|
Brownfield Act gets test in Camden
BY LAWRENCE R. HAJNA
Courier-Post staff
State officials hope to spur redevelopment of urban areas through a 1998 law that marks a significant change in the way contaminated industrial sites are viewed.
TINA MARKOE/Courier-Post Edward Williams (left), Camden city planning director, and Fred Martin, the city's Brownfields coordinator, stand at a front street site proposed for housing.
|
And Camden's Riverfront may become a test case to see if the new strategy will work.
The Brownfield and Contaminated Site Remediation Act protects buyers of tainted sites from private lawsuits and provides business with tax incentives to redevelop including reimbursement for up to 75 percent of the cost of cleaning up contamination.
Cleanup standards have also been eased to reflect the type of use proposed for a parcel of land. For example, it's not considered as important to completely clean up the land if it's going to be used for a park or a new industry places where people only spend part of the day and thereby would have less exposure to toxins.
And it's now considered acceptable to merely push contaminated dirt to one section of a tract of land and cover it up with a parking lot or some other kind of barrier, rather than hauling the material away at a much greater cost.
That's what was done with the construction of Cooper Waterfront Homes, a low- and moderate-income subsidized housing development on the Cooper River near the Delaware in North Camden where soil was tainted with petroleum products.
And it may be done at a proposed market-rate housing development on Front Street in the Cooper's Grant section of Camden, just north of the State Aquarium. That is now the site of an abandoned drum refurbishing business.
The 23 homes would be complemented by redevelopment of other nearby industrial land into athletic fields for Rutgers University. At some point, a 10-mile network of greenways along the city's waterways could link up near the river.
A riverfront park system … still in its infancy would become a selling point to developers who want such "quality of life" amenities to attract homebuyers, officials say.

> **Information**
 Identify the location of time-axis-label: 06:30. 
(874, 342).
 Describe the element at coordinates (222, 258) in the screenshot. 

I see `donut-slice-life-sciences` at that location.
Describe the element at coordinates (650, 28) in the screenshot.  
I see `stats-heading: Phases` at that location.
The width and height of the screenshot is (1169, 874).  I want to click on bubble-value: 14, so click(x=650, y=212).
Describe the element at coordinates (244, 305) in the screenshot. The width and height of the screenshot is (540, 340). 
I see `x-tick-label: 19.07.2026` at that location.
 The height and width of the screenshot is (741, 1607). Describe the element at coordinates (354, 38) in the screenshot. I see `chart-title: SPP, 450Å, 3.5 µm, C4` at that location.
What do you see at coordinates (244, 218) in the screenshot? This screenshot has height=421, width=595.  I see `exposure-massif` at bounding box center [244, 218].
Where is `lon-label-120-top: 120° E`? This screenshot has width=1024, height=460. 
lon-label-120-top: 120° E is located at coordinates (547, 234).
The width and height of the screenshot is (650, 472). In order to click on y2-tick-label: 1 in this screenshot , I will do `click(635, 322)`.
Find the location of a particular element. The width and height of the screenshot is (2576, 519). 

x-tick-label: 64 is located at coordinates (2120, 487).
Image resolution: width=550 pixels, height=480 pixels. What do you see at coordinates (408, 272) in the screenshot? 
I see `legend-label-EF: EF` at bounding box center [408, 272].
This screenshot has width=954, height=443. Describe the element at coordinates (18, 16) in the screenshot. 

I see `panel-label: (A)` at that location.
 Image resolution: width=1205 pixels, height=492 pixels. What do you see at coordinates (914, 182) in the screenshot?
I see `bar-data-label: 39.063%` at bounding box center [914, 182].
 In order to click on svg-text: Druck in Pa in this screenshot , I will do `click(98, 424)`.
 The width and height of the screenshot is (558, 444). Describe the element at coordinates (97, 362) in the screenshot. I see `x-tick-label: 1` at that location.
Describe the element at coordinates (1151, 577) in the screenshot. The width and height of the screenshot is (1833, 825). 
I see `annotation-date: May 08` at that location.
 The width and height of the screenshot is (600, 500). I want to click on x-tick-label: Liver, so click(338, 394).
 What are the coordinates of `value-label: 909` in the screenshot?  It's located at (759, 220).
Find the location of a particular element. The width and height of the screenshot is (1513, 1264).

> **Exercise requirements**
- 1) Check each statement against the brownfield article. Mark each one yes or no, and quote the words from the article that decide it.
(a) The act can pay back up to 75 percent of what it costs to clean up contamination.
(b) Cooper Waterfront Homes is a market-rate housing development.
(c) The proposed Front Street housing site is now an abandoned drum refurbishing business.
- 2) According to the brownfield article, how many homes are proposed for the Front Street development in Cooper's Grant?
- 3) Go on writing the Camden brownfield article, starting right after its last sentence.

> **Answer section**
- 1)
(a) Yes: "reimbursement for up to 75 percent of the cost of cleaning up contamination."
(b) No: "a low- and moderate-income subsidized housing development"
(c) Yes: "That is now the site of an abandoned drum refurbishing business."

- 2) 23 homes.

- 3)
But Tom Knoche of Save Our Waterfront, a community-based group in Camden, says Brownfields redevelopment is happening too slowly. He criticizes what he calls endemic problems with past and present city administrations that have frustrated developers and community activists who want to renovate housing, lure industries and establish greenways.
"We just haven't had it in Camden for decades … a city government that's responsive, will help out," Knoche said. "It's like a plague. We're in a constant holding pattern."
City Planning Director Ed Williams said changes in environmental standards have begun to spur interest in places like this.
"We need to begin by stabilizing blocks and neighborhoods," he said. "But it's going to take time."
The state has spent $2.4 million over the past 2" years on initial environmental investigations of former industrial sites, much of which had never even been tested. State and city officials say early investigations of the sites in the city suggest contamination problems may not be as widespread or serious as once feared.
Camden's Brownfields program coordinator Frederick Martin, for example, says many parcels have been contaminated with fuel from leaking underground oil tanks or asphalt from old roads torn up and used as fill to stabilize river banks.
But extensive chemical contamination doesn't seem as widespread as once thought, he said, and that is good for both developers and the city.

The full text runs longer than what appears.